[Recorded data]
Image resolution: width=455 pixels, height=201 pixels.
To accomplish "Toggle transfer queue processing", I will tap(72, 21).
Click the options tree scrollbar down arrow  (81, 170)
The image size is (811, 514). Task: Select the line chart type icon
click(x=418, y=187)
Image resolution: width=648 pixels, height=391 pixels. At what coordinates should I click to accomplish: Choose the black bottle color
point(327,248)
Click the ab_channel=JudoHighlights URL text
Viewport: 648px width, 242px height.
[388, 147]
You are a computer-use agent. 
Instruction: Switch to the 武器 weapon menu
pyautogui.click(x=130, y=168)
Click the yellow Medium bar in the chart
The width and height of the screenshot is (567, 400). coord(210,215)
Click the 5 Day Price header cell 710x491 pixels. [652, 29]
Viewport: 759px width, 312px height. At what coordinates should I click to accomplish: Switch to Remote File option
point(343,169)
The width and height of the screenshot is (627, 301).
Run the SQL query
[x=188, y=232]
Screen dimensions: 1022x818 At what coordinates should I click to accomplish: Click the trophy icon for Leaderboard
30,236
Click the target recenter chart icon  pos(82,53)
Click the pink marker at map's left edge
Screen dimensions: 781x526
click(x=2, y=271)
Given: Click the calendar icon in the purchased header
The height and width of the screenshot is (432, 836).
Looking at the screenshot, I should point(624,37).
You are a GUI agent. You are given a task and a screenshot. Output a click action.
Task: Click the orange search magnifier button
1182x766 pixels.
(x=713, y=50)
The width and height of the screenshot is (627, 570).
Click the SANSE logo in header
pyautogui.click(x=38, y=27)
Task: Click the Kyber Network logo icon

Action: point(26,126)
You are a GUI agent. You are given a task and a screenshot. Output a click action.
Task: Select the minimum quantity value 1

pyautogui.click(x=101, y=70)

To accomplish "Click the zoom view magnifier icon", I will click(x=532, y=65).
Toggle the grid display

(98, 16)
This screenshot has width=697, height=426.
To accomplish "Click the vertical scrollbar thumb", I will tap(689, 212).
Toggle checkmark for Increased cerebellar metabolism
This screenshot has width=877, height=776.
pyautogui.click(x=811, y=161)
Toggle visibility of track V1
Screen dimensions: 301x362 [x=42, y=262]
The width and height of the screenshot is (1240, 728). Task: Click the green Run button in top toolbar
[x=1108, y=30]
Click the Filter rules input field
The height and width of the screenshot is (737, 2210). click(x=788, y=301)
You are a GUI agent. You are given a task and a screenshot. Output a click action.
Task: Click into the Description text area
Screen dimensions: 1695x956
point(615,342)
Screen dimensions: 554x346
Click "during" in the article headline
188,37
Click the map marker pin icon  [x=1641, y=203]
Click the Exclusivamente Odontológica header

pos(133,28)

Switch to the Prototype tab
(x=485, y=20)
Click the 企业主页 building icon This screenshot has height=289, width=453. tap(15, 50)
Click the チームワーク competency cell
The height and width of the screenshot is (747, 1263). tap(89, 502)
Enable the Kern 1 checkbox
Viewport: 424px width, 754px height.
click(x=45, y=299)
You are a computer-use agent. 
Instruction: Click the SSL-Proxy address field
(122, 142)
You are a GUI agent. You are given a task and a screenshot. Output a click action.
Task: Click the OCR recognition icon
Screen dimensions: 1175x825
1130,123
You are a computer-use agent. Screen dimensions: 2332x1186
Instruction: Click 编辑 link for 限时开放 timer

• Problem:
Print the data above, from its first line through the line containing "Looking at the", inclusive, with each line reproduced exactly.

• Exercise solution:
Image resolution: width=455 pixels, height=201 pixels.
To accomplish "Toggle transfer queue processing", I will tap(72, 21).
Click the options tree scrollbar down arrow  (81, 170)
The image size is (811, 514). Task: Select the line chart type icon
click(x=418, y=187)
Image resolution: width=648 pixels, height=391 pixels. At what coordinates should I click to accomplish: Choose the black bottle color
point(327,248)
Click the ab_channel=JudoHighlights URL text
Viewport: 648px width, 242px height.
[388, 147]
You are a computer-use agent. 
Instruction: Switch to the 武器 weapon menu
pyautogui.click(x=130, y=168)
Click the yellow Medium bar in the chart
The width and height of the screenshot is (567, 400). coord(210,215)
Click the 5 Day Price header cell 710x491 pixels. [652, 29]
Viewport: 759px width, 312px height. At what coordinates should I click to accomplish: Switch to Remote File option
point(343,169)
The width and height of the screenshot is (627, 301).
Run the SQL query
[x=188, y=232]
Screen dimensions: 1022x818 At what coordinates should I click to accomplish: Click the trophy icon for Leaderboard
30,236
Click the target recenter chart icon  pos(82,53)
Click the pink marker at map's left edge
Screen dimensions: 781x526
click(x=2, y=271)
Given: Click the calendar icon in the purchased header
The height and width of the screenshot is (432, 836).
Looking at the screenshot, I should point(624,37).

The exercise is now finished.